Nigeria: „Kommt! Bringt eure Last.“

Ökumenischer Weltgebetstags-Gottesdienst am letzten Freitag in St. Vitus

hl

Die Idee des Weltgebetstags, der in jedem Jahr am ersten Freitag im März gefeiert wird, ist folgende: Gebete, die in einer gemeinsamen Liturgie gesprochen werden, wandern über 24 Stunden lang um die Erde und verbinden dadurch Menschen in mehr als 150 Ländern der Welt miteinander. Die Liturgie wird jedes Jahr von Frauen eines anderen Landes ausgearbeitet. Dadurch stellen sie ihre Heimat mit allen Problemen, aber auch mit ihrer Schönheit und Besonderheit vor. Längst ist der Weltgebetstag nicht mehr nur Frauensache, auch Männer sind herzlich zum Mitbeten und Mitfeiern eingeladen. Schon 1927 fand der erste internationale christliche Weltgebetstag statt. In diesem Jahr hatten christliche Frauen aus Nigeria den Gottesdienst vorbereitet.

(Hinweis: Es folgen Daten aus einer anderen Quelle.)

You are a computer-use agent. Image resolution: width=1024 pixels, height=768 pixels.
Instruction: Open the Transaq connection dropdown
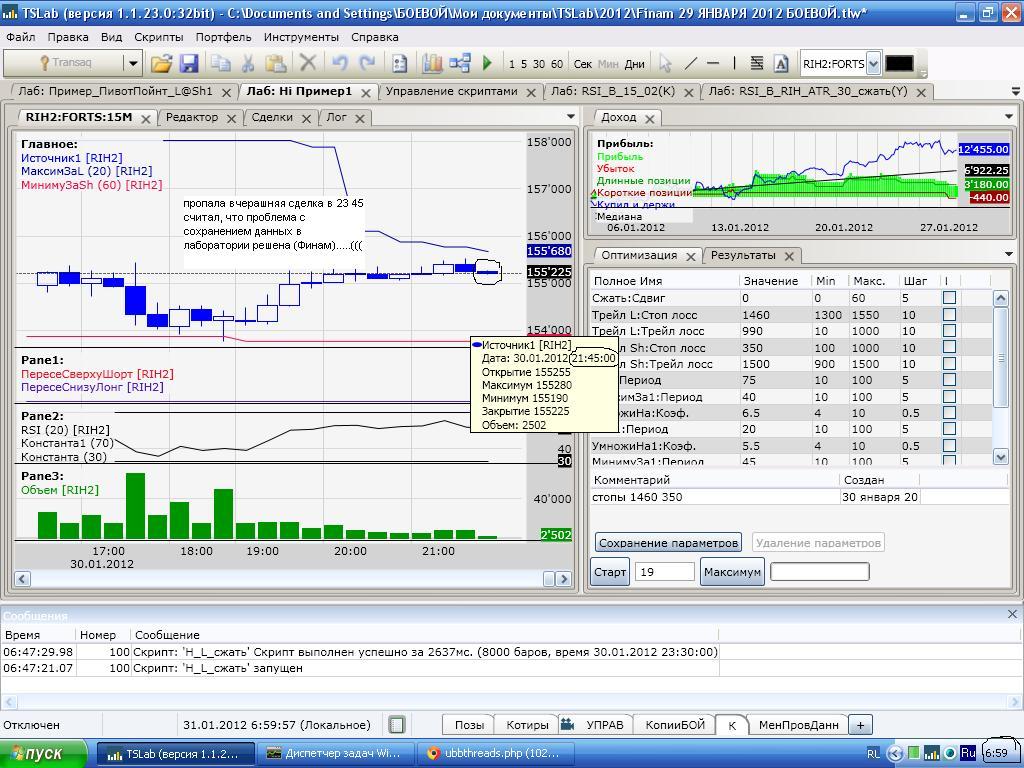[132, 63]

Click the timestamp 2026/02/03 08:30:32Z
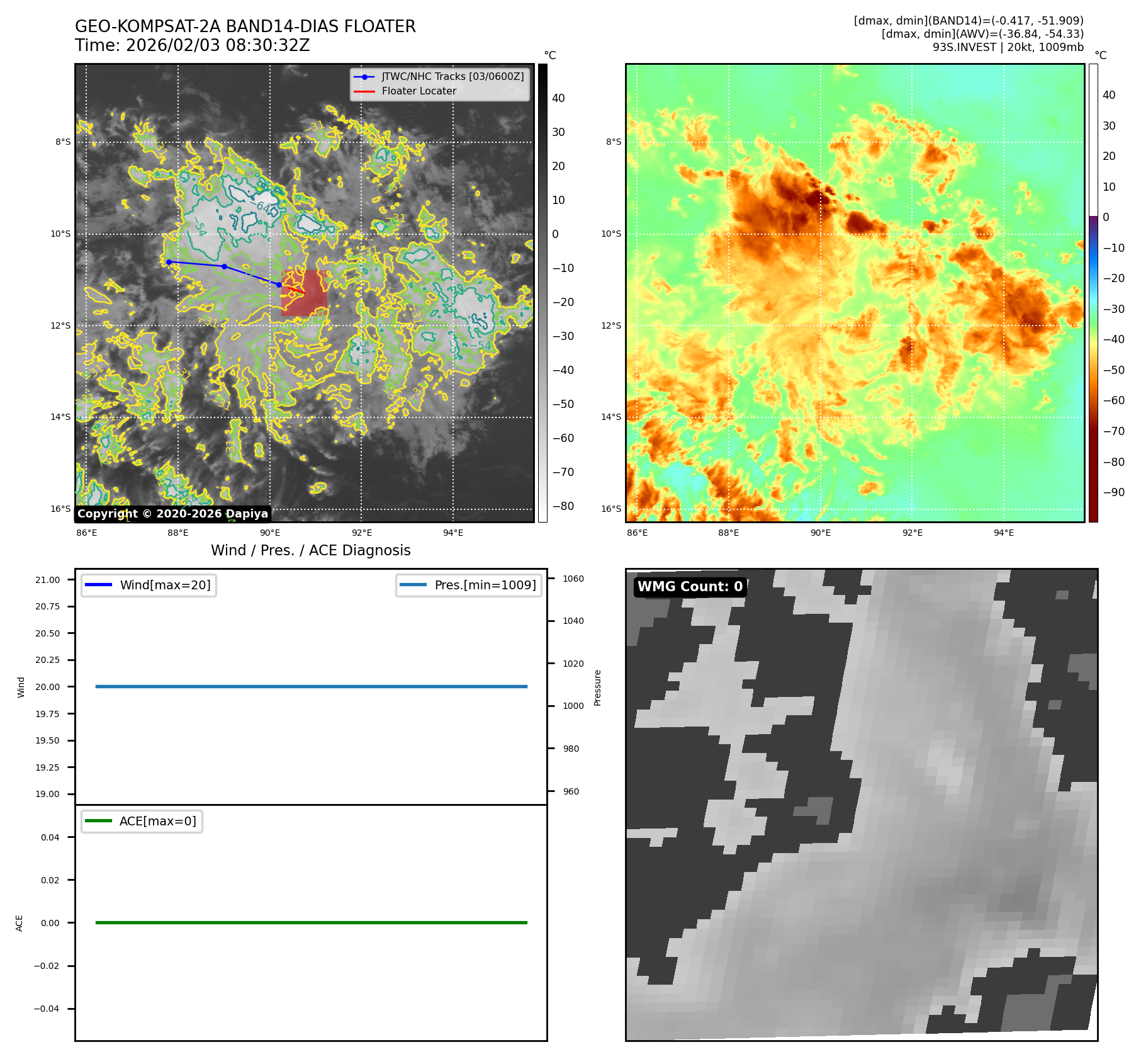pos(218,46)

In Kriftel wird immer abwechselnd in der katholischen Kirche St. Vitus oder in der evangelischen Auferstehungsgemeinde der Weltgebetstag gefeiert. Am letzten Freitag hatte ein Team aus der katholischen Gemeindereferentin Christine Krempel und sieben Frauen den Gottesdienst in St. Vitus gestaltet. Die Frauen hatten den Altar mit Tüchern in den Farben der nigerianischen Flagge, vielen handgearbeiteten Dingen aus Afrika, einem Kreuz, Früchten und Reis geschmückt. Alle Ankommenden wurden in der Kirche mit einem Stein begrüßt als Symbol für eine Last, die jeder zu tragen hat.

Über das Land Nigeria wurde im Gottesdienst einiges berichtet. Die politische Situation ist von Instabilität geprägt. Korruption, Machtkämpfe und Gewalt sind an der Tagesordnung. Trotz reicher Bodenschätze leiden viele Menschen unter großer Armut. Anschläge durch islamistische Gruppen wie Boko Haram verursachen Unsicherheit und Leid. Nigerias Bevölkerung ist eine der jüngsten weltweit. Insgesamt umfasst sie 230 Millionen Menschen. Religiös betrachtet ist Nigeria in etwa zu gleichen Teilen vom Christentum und Islam geprägt, wobei der Süden überwiegend christlich und der Norden mehrheitlich muslimisch ist.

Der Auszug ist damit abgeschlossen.